What is Unified Field Theory? This term Unified Field Theory was first coined by none other than Albert Einstein nearly a century ago but still, it has a long way to go. We should better call it a hypothesis rather than a theory. But if it made possible than physic will open a very higher dimension of possibilities which we still could not think possible. Before going in further we would like to tell you that you might be confused because there are two more theories namely “Theory of Everything” and “Grand Unified Theory”. And there are debates some call these three theories or hypothesis same and some say they are different. We think they are more or less the same but will explain in detail about Theory of Everything (TOE) and Grand Unified Theory (GUT) in another article as they are more prominent in the scientific world. The TOE and the GUT are close to unified field theory but vary by not allowing the basis of reality to be fields, and also by attempting to describe natural physical constants.
What is Unified Field Theory or UFT
In physics, UFT is a type of field theory that allows writing in terms of a pair of physical and virtual fields everything that is generally thought of as fundamental forces ( gravitational, electromagnetic, strong nuclear, and weak nuclear forces) and elementary particles. The forces are not transmitted directly between interacting objects, according to recent developments in physics, but rather are represented and disrupted by intermediate entities called fields.

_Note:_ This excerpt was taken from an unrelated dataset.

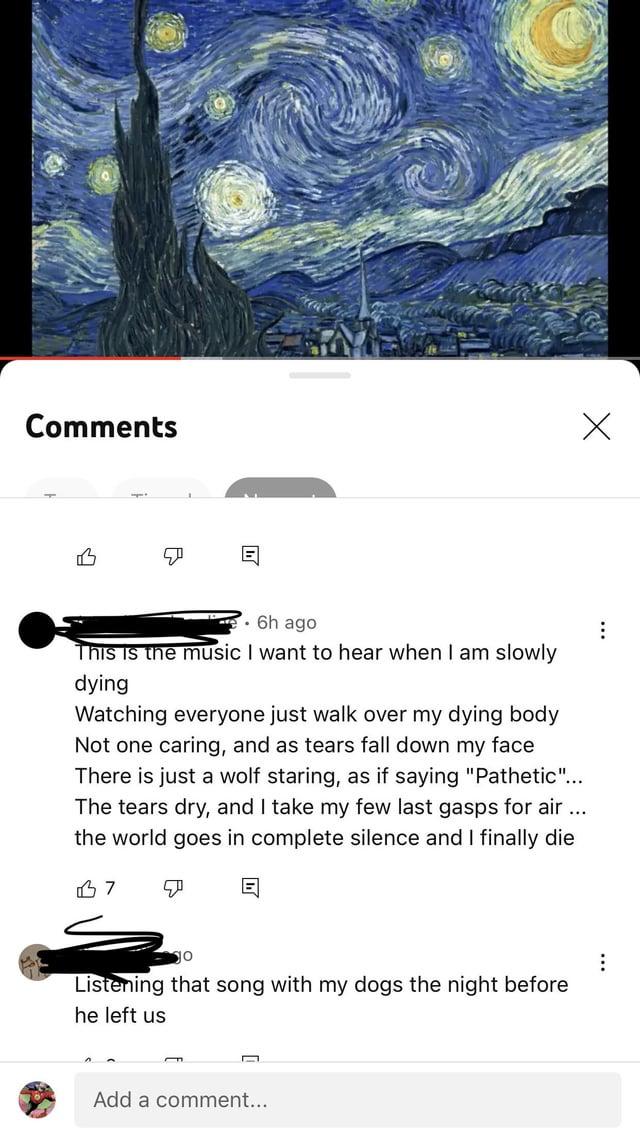Open the black circular avatar of first commenter

(36, 629)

What is Uncertainty principle? Werner Heisenberg’s Theory
UFT in particle physics, an effort to explain all fundamental forces in terms of a single theoretical structure and the correlations between elementary particles. In particle physics fields that mediate interactions between different objects may be defined as these forces.
Idea of Unified Field Theory or UFT
James Clerk Maxwell a Scottish mathematical physicist formulated the first field theory in his electromagnetism theory. In the 20th century Albert Einstein after introducing general relativity, and the field theory of gravitation attempted the Unified Field Theory and coined the term. Einstein, as well as others, tried to develop a unified theory of fields in which electromagnetism and gravity would appear as separate aspects of a single fundamental region. They all failed trying, and gravity remains beyond attempts toward a unified field theory to this day.

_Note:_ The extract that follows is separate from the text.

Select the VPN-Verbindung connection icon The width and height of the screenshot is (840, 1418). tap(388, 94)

Unified Field Theory or UFT in Modern Days
Sheldon Glashow an American physicist in 1963 Suggested that a partially unified electroweak theory could give rise to weak nuclear force, electricity, and magnetism. Glashow’s theory was independently revamped by making masses for W particles and Z particles emerge by random symmetry breaking with the Higgs mechanism by Pakistani scientist Abdus Salam and American scientist Steven Weinberg. Glashow, Salam, and Weinberg received the Nobel Prize in Physics in 1979 for their contributions to Unified Field Theory.
A generally accepted, coherent theory that incorporates general relativity and quantum mechanics to form a theory of all (TOE) has not yet been developed by theoretical physicists. Attempting to interface the graviton with the strong and electroweak powers prompts basic difficulties and the resultant standard can not be renormalised. The incompatibility of both theories in the field of physics remains an unresolved issue.

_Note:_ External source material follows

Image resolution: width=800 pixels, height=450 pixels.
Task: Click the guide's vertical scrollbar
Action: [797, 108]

Forces in Unified Field Theory
All four of the known fundamental forces are regulated by fields, arising from the interaction of gauge bosons in the Standard Model of Particle Physics. And precisely these four fundamental forces are converted into four fundamental interactions and they are :
What is Antimatter? The Curious Case of Antimatter
- Gravitational Interactions: An enticing long range interaction that operates on both particles. The hypothesized particle of trade was called graviton.
- Electromagnetic Interactions: Popular activity acting on electrically charged particles. The photon is the object of exchange for the force
- Weak Interactions: A brief-range interaction that is responsible for many modes of radioactivity involving electrons, neutrinos and quarks. It is controlled by bosons W and Z.
- Strong Interactions: The interaction responsible for maintaining quarks together to form hadrons, and holding together neutrons and also protons to form atomic nuclei. The particle of exchange which catalyzes the force is the gluon.